ACTIVITY 1: Translate this sentence from the macrophage assay passage into Spanish: "Also, for assays to be meaningful, cells must retain their responsiveness after preparative manipulations."
ACTIVITY 2: Rewrite the part of the macrophage assay passage starting with "Also, for assays" and going on through "in his laboratory.", switching "game changer" to "breakthrough".
ACTIVITY 3: According to the macrophage assay passage, which two other systems used in Dr. Bickle's lab consistently caused cell death or macrophage activation?

SOURCE DOCUMENT:
With macrophages, in particular, there is the technical challenge posed by the use of postmitotic cells. Given that they do not grow, change in the numbers of cells is not an assessment option, so it is essential to quantify morphology as a cell-health indicator using multiparametric image analysis.
Also, for assays to be meaningful, cells must retain their responsiveness after preparative manipulations. Dr. Bickle described Cellectricon's Cellaxess HT® as a game changer for research in his laboratory.
Other systems his lab employed, namely electroporation in suspension or the use of shRNA, consistently caused cell death or macrophage activation, he reported. “With the Cellaxess system, the cells are perfectly happy,” requiring minimal manipulation with the automated platform that obviates both transfers to fresh plates and additional washings.
Dr. Bickle stressed the importance of extracting data correctly from assay readouts, noting that it is important either to analyze signaling pathways in conditions of cell health, or if stress conditions are being studied, to understand the parameters of the stress conditions. Further, he highlighted that common assessments of cell health, such as doubling time, are in essence physiologically removed from clinical pertinence.
“Very few cells in the body actually divide rapidly, so if you want to work with welldifferentiated cells expressing markers pertinent to a specific organ and function, you need to slow them down in the cell cycle—to take away the growth factors, for example, and provide a better matrix such as a collagen lattice or some kind of gel.”

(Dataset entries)
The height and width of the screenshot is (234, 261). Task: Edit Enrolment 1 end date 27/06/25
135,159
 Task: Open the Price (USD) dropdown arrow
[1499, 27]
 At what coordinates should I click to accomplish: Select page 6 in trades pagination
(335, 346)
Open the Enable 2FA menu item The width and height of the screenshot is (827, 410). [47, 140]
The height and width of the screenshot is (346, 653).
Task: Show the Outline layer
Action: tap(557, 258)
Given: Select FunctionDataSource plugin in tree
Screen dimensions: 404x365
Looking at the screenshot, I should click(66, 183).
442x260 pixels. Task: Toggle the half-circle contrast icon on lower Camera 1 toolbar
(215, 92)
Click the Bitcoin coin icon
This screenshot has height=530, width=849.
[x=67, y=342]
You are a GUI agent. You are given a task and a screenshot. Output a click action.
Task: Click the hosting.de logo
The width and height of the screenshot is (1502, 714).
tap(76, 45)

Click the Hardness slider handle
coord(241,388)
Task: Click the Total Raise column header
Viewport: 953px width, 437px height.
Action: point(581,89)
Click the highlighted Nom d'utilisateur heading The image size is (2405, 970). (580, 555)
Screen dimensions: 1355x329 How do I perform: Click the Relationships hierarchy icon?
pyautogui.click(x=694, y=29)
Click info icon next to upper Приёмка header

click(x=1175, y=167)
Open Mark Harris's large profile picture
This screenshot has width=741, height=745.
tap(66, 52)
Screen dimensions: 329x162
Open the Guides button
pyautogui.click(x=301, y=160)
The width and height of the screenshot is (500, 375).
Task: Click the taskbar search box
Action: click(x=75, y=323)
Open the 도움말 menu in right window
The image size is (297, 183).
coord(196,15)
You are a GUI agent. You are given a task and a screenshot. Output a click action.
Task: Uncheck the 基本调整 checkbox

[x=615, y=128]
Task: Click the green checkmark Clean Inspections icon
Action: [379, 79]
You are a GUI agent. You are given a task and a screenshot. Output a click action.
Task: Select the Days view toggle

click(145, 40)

EXERCISE RESULT 1: Además, para que los ensayos sean significativos, las células deben conservar su capacidad de respuesta tras las manipulaciones preparatorias.

EXERCISE RESULT 2:
Also, for assays to be meaningful, cells must retain their responsiveness after preparative manipulations. Dr. Bickle described Cellectricon's Cellaxess HT® as a breakthrough for research in his laboratory.

EXERCISE RESULT 3: Electroporation in suspension and the use of shRNA.